Daniel Liberzon, the Richard T. Cheng Professor of Electrical and Computer Engineering in The Grainger College of Engineering at the University of Illinois Urbana-Champaign, has received a 3-year, $420,000 grant from the National Science Foundation to create better mathematical tools for understanding complex systems with time-varying signals and parameters.
Written by Jeni Bushman
Daniel Liberzon, the Richard T. Cheng Professor of Electrical and Computer Engineering in The Grainger College of Engineering at the University of Illinois Urbana-Champaign, has received a 3-year, $420,000 grant from the National Science Foundation to create better mathematical tools for understanding complex systems with time-varying signals and parameters.
Daniel Liberzon
Liberzon’s research has implications for medical drug delivery, where drug concentrations can rise quickly, followed by a slow decrease.
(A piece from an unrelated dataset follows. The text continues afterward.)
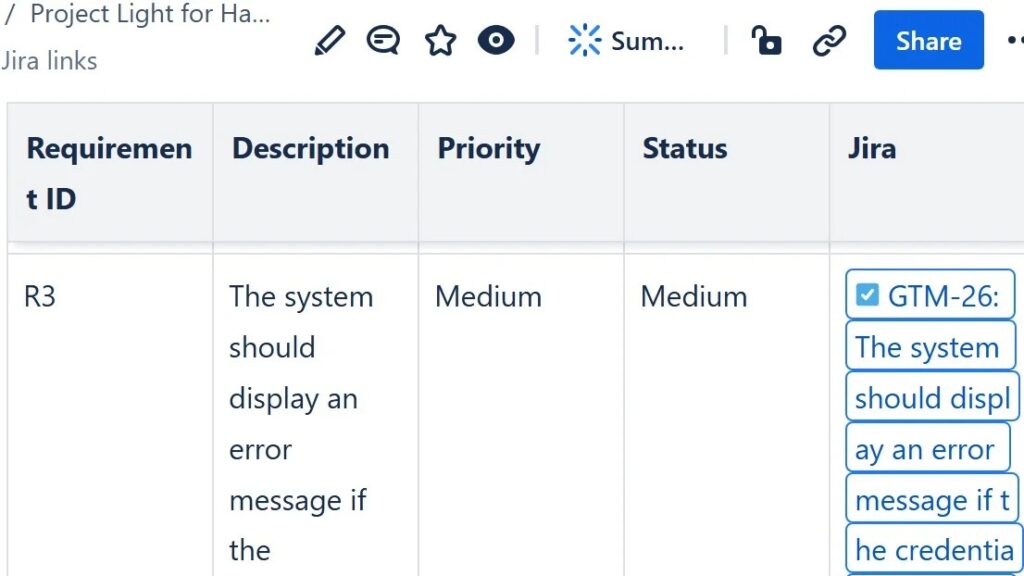Open page restrictions lock icon
The width and height of the screenshot is (1024, 576).
click(x=767, y=41)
Liberzon’s goal is to develop a new theory that combines existing ideas about system stability with methods for handling abrupt changes. His group’s work will improve the design and control of time-varying systems in medicine, engineering, and beyond.
“The results of this research are expected to become part of the core theory of nonlinear systems and help bridge the gap with applications that current theory is unable to handle,” Liberzon said.
The NSF award also includes components for integrating Liberzon’s research with student training and educational activities.